By @SimonCocking review of The Leader’s Guide To Impact, by Mandy Flint and Elisabet Vinberg Hearn, available from Amazon here.
Things move fast. Leaders need to create impact in each moment, to not lose that moment. Creating impact is a positive, powerful and authentic way to demonstrate you’re taking charge, get more from your team and drive business results. But to succeed, you need to create the impact you WANT and need rather than relying on what you HAVE.
The Leader’s Guide to Impact will show leaders how to create the impact that will help them connect with others in a respectful way, to create trust, get others to listen to them, influence effectively, drive results and much more. And most importantly, the book will also show leaders how to do it in an authentic way that supports your reputation and brand effectively.
Managing and creating impact is not a “nice to have”, it’s a business necessity.
“Impact is such an important and not really talked about topic. This book is about how impact starts from within.”
Tim Noble, Vice President, Global Head of Sales, ICE Data Services
“If there is one book you read on leadership, this is it. Be the best leader you can possibly be, by taking control of your impact on those around you.”
Vanessa Vallely, OBE, Managing Director, WeAreTheCity , Author of “Heels of Steel”

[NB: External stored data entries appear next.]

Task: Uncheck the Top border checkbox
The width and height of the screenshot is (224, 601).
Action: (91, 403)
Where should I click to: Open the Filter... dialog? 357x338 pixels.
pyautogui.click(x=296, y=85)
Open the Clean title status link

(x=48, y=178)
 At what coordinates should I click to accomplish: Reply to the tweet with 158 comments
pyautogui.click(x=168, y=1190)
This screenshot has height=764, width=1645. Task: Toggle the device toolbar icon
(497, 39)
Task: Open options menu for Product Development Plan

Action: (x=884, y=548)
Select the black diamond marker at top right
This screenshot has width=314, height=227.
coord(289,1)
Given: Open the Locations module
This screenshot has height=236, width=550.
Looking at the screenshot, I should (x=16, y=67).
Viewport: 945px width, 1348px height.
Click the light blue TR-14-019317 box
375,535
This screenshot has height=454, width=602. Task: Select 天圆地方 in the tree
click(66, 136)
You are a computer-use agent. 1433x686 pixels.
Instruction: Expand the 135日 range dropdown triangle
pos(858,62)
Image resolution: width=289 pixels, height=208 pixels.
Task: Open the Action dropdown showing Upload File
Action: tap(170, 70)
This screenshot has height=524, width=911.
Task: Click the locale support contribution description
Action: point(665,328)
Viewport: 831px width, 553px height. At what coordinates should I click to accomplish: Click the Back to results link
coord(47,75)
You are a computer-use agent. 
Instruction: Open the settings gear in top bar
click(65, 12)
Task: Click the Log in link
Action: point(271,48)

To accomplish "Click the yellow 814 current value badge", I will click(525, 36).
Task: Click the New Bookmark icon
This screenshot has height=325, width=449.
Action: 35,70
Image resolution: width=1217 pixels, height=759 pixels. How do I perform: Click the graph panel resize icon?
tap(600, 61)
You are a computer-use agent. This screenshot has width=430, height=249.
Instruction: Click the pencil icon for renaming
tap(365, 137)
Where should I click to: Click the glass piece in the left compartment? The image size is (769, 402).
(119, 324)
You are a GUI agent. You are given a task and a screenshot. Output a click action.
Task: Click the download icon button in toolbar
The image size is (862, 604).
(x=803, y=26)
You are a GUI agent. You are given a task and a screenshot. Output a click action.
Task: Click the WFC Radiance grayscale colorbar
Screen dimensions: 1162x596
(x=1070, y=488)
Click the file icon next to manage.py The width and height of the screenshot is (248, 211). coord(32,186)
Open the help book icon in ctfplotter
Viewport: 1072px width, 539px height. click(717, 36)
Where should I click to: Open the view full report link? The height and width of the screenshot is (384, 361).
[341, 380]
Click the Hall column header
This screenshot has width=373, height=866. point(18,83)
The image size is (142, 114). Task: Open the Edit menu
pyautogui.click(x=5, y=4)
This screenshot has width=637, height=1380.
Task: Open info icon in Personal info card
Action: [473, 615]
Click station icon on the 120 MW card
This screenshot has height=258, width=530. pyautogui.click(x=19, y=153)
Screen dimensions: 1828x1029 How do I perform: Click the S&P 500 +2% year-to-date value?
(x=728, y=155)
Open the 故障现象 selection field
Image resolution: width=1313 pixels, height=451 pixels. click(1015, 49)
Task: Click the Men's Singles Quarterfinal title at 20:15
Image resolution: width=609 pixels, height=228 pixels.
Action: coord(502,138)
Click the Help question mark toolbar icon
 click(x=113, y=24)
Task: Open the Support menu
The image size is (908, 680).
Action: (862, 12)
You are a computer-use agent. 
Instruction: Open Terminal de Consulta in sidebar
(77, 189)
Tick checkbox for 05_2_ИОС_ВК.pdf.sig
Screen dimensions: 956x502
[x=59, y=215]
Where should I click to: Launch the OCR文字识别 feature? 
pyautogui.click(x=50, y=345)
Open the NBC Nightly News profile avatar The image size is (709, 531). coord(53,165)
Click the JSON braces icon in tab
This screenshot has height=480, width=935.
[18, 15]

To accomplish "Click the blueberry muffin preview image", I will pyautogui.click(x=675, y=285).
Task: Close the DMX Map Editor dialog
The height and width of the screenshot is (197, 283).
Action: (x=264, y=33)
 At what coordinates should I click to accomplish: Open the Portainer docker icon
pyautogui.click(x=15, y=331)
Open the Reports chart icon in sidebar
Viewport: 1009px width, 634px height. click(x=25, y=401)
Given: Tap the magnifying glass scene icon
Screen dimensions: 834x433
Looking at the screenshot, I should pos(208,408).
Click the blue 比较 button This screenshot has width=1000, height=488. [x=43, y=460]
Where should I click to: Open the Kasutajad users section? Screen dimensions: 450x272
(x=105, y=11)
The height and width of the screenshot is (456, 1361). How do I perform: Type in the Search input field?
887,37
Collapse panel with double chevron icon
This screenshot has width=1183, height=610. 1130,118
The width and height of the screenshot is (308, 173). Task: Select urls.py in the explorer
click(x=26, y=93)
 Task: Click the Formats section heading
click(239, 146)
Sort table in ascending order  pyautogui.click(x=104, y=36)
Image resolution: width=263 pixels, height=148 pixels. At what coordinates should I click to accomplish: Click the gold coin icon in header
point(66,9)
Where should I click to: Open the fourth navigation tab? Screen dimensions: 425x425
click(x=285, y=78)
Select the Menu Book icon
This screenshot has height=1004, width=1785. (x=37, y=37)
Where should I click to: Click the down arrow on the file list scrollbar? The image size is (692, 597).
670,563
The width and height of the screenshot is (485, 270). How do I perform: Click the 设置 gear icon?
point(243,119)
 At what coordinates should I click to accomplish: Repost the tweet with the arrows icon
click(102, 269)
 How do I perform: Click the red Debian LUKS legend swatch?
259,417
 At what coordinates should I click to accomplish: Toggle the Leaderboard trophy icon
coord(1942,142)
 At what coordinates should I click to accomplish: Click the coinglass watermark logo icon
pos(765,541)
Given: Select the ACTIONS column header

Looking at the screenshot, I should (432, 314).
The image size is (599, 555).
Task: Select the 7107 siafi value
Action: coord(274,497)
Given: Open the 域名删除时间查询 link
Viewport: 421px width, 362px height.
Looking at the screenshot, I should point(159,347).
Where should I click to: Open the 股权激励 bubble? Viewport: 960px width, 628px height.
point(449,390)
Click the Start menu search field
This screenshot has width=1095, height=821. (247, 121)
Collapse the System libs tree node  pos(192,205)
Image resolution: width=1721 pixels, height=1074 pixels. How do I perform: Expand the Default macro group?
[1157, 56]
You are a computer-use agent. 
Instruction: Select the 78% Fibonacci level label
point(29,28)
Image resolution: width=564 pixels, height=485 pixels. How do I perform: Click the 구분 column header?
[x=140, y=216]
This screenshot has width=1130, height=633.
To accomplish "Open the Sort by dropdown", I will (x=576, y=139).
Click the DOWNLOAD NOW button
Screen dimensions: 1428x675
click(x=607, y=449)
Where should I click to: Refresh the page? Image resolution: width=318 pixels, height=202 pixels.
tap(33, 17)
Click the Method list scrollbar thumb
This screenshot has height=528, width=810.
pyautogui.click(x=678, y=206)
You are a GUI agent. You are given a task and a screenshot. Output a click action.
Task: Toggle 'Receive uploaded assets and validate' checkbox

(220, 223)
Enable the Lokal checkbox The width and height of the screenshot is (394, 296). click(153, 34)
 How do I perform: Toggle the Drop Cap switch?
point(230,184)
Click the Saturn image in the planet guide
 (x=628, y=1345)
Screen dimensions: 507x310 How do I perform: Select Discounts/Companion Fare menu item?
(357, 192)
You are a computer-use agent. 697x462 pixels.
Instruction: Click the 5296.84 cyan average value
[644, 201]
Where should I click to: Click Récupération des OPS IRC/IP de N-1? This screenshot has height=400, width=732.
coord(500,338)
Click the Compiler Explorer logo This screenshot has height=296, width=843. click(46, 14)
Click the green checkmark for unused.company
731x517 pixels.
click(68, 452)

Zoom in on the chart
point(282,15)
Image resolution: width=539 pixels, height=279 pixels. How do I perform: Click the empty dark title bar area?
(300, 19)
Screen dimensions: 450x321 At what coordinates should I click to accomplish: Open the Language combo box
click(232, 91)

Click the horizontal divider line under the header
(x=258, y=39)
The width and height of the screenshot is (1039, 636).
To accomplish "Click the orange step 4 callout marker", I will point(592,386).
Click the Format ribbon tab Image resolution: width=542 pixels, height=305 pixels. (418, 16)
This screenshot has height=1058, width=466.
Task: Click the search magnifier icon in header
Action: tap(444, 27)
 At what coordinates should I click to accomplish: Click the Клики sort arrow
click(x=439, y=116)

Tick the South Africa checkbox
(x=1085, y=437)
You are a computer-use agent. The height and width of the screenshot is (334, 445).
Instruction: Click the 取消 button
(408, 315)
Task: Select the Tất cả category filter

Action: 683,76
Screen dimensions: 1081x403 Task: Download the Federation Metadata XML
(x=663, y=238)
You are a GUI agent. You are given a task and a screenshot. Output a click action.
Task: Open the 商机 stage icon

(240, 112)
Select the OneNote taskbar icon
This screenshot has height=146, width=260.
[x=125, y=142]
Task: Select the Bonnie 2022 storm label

The Leader’s Guide To Impact, reviewed
Leadership is becoming a more and more important element of work, and how businesses are run, well or badly. We are seeing more and more business books coming to us discussing this topic, and the reasons why it is critical to do it well. Flint and Hearn aim to dig into the key areas where things can be done well, or badly, and the reasons why this can then significantly affect your business’s bottom line.
The subtitle to the book ‘how to use soft skills to get hard results’ is a key aspect of their approach. It is not enough to just use management tools if your leaders are not also actually engaging and using their own emotional intelligence, diagnostic skills, and a willingness to dig deeper to actually understand the root causes of why, or why not certain things are happening.
Impact remains the relevant keyword. What is your impact, how do you impact on others, and what is the result / impact of these interventions. Company culture is examined. Time and time again studies reveal that it is a terrible boss that more often causes good staff to leave, rather than the ethos of the company. Flint and Hearn also look at social media in a variety of elements, including how you engage with stake holders, customers and the media. There are many simple, but subtle things that can be done well, and when done badly or not at all, can be very damaging for your brand and the overall fiscal turnover too.